● CONSIGNE
Traduisez en anglais cette phrase du texte sur les infirmiers en pratique avancée : « Le rythme de suivi dépend du patient et du médecin, développe Emmanuel Hardy. »

C'est d'ailleurs ce qui distingue une infirmière Asalée, qui agit dans le cadre d'un protocole de coopération* sous la responsabilité du médecin, d'un IPA. Par ailleurs, le champ de compétences de l'infirmière Asalée est restreint à l'éducation thérapeutique, pour lequel elle a été formée 40 heures. 

Cette responsabilité de l'IPA est clairement établie dans le code de santé publique, par l'article L4301-1 : "Le professionnel agissant dans le cadre de la pratique avancée est responsable des actes qu'il réalise dans ce cadre."

Le décret précise enfin que "lorsque l'infirmier exerçant en pratique avancée constate une situation dont la prise en charge dépasse son champ de compétences, il adresse le patient sans délai au médecin et en informe expressément ce dernier afin de permettre une prise en charge médicale dans un délai compatible avec l'état du patient". Dans le cas d'un patient chronique "qui décompense", si l'IPA n'avertit pas le médecin, il peut être mis en cause. A l'inverse, si le médecin est averti mais n'agit pas en conséquence, il peut voir sa responsabilité engagée, souligne Emmanuel Hardy, précisant toutefois qu'en deux ans, "aucun cas" n'avait fait encore fait jurisprudence. 

 

4. Le médecin perd-t-il la main sur le suivi? 

Le suivi est encadré par un protocole d'organisation, conclu entre l'IPA et chaque médecin avec qui il coopère, ou une structure regroupant plusieurs médecins s'ils se mettent d'accord. Il précise les domaines d'intervention concernés, les modalités de prise en charge par l'IPA, mais également "les conditions de retour du patient vers le médecin", comme "la fréquence à laquelle le médecin souhaite revoir le patient en consultation".  

Le rythme de suivi dépend du patient et du médecin, développe Emmanuel Hardy. "On ne peut pas faire une généralité. Pour certains patients, insuffisants cardiaques notamment, on les voit en alternance tous les mois. Mais quand le patient est stable, que tout va bien, certains médecins vont dire 'suis le entièrement, tu me tiens au courant', d'autres veulent les voir une fois par an pour ne pas perdre le contact. C'est important dans la relation thérapeutique, je respecte ce que veut le médecin." 

 

5. Que changera la proposition de loi Rist, si elle est adoptée ? 

Adoptée en première lecture à l'Assemblée nationale jeudi 19 janvier, la proposition de loi portant amélioration de l'accès aux soins par la confiance aux professionnels de santé (dite PPL Rist) permet aux IPA de prescrire des médicaments soumis à prescription médicale obligatoire, ce qui n'est pas le cas actuellement. Un décret en Conseil d'Etat pris après avis de la HAS devra en définir la liste. 

Surtout, la PPL Rist ouvre un accès direct à l'IPA : les patients ne lui seront plus nécessairement confiés par le médecin. Toutefois, l'exercice de l'IPA devra toujours s'inscrire dans une structure d'exercice coordonné (équipes de soins primaires, CPTS, maison de santé, centre de santé). "Ça, c'est notre volonté, insiste le président de l'Unipa. Le but n'est pas de travailler tout seul. L'IPA n'a de sens que s'il se coordonne", martèle-t-il.

● DOCUMENTS SOURCES
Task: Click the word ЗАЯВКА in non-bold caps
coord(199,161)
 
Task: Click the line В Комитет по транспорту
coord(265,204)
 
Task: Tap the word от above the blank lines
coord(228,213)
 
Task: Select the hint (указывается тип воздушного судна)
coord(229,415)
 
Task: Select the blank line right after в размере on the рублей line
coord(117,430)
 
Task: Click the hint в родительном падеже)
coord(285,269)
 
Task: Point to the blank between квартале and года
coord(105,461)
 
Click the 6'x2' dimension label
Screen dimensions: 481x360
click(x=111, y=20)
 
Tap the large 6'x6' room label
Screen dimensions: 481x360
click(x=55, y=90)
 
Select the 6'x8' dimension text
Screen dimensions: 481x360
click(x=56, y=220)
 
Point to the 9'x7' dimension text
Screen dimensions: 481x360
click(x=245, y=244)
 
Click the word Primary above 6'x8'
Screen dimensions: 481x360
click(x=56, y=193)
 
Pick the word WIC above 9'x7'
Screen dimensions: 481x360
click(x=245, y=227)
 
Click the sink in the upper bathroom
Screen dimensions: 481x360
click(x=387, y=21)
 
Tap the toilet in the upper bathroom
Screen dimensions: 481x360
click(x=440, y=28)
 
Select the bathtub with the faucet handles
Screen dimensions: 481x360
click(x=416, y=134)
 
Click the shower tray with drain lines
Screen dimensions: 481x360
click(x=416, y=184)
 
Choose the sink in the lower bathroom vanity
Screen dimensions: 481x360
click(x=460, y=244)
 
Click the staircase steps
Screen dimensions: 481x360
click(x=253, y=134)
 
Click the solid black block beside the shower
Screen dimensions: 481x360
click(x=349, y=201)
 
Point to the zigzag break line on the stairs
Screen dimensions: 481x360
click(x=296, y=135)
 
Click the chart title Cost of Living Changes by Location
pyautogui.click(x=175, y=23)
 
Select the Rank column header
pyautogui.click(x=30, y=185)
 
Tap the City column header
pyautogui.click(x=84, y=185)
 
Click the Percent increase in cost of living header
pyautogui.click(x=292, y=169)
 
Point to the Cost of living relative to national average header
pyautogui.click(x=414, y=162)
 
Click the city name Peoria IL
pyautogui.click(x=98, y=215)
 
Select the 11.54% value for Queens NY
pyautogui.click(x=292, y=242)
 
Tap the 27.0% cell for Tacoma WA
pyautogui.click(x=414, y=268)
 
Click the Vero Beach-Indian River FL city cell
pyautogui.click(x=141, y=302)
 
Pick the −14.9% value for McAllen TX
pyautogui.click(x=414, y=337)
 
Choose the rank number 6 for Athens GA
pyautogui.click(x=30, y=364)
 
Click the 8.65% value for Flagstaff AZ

---

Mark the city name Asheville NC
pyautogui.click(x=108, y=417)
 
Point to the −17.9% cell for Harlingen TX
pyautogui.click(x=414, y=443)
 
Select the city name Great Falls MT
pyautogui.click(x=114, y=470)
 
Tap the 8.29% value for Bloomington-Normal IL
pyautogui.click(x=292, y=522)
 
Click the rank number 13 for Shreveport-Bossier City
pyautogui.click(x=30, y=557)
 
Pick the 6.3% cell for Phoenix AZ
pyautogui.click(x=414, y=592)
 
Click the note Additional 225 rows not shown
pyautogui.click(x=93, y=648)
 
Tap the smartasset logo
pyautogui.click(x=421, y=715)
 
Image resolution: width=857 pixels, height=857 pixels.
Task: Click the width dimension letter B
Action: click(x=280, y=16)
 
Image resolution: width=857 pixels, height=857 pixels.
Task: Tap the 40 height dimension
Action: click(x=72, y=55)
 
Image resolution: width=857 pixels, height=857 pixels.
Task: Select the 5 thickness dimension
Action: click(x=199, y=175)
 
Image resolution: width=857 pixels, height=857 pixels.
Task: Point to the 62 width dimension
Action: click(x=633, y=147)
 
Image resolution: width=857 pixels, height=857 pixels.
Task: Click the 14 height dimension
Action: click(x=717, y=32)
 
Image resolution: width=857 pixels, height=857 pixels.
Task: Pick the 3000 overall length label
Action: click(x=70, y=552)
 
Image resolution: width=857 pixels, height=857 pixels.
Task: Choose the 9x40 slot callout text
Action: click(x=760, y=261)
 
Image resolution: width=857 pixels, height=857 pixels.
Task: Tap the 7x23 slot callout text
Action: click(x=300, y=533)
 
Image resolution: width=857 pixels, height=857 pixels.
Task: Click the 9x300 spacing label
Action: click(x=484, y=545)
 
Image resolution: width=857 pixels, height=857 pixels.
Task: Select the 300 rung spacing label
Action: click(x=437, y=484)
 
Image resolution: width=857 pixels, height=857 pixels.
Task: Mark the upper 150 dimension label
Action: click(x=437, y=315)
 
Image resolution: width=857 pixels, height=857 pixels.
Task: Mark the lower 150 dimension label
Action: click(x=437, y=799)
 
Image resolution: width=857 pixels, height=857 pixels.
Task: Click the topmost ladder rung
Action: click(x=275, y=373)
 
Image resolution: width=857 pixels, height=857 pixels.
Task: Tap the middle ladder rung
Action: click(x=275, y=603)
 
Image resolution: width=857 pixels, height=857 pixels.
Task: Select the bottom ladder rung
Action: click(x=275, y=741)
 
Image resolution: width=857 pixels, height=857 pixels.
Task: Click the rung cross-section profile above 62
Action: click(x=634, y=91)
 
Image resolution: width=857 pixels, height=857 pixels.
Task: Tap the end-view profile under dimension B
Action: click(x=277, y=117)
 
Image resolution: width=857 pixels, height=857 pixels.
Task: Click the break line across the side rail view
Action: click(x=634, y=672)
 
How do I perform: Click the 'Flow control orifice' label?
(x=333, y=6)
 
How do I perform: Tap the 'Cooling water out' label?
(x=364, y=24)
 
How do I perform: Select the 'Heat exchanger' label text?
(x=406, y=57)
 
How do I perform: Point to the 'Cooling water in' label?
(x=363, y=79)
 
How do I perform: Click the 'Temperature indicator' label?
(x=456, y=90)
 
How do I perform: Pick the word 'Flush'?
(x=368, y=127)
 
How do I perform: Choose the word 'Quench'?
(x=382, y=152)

● RÉPONSE
The pace of follow-up depends on the patient and the doctor, Emmanuel Hardy explains.